It’s always been expected that people in certain jobs will have to be on-call sometimes. Doctors, for example, are always expected to be ready to respond to a job emergency. But tradesmen from plumbers to tow truck drivers, have also always had to be ready when work comes in, which can be at any time of day or night.
Being on-call can be demanding to the mind and body. According to a new study, the hours we spend on-call are almost as stressful as the hours we spend working.
The Stress of Being On-Call
New research indicates that people who are on-call would need almost as much time recovering from their on-call time as they would need to recover from actually being at work. Researchers looked at 169 Dutch on-call workers and analyzed how much time they needed to recover after i) not being on call, ii) being on-call but not called, or iii) being on call and being called. It turns out that being called made no difference in the amount of recovery time a person needed. Instead, being on call just resulted in a certain level of mental stress regardless of whether they were called.
Being on call was worse for those who had high work demands, poor mental health, and experienced high levels of interference between work and family life–which could easily be exacerbated by being on call.
The Implications for the Modern Workplace
Although being explicitly on-call may only apply to a limited segment of the workforce, to some extent the modern workplace has put us all on call to some degree. With our smartphones, we are constantly able to access our emails and constantly able to take calls. Using our smartphones for both work and personal calls means that coworkers and clients might not make the distinction between calling our office and calling us at home, and they might not make the distinction between work and off hours, either.

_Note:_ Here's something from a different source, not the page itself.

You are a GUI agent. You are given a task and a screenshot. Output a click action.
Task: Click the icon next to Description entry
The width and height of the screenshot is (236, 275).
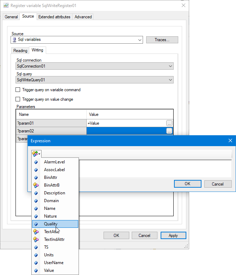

Unfortunately, this means that many of us may find ourselves spending a lot more time either working or being on-call that we ever had in the past.
Make Your Sleep Count
Because our rest hours are limited and more in demand because of the modern workplace, it’s important that we take full advantage of that rest time. If you have a partner who snores loudly keeping you awake, you may be less forgiving of this personal trait, which can lead to serious conflicts over the need for snoring treatment.
If, on the other hand, you are a snorer who might also have sleep apnea, you might find that no matter how much sleep you get, you never feel rested. If this is the case, then you need to get sleep apnea treatment.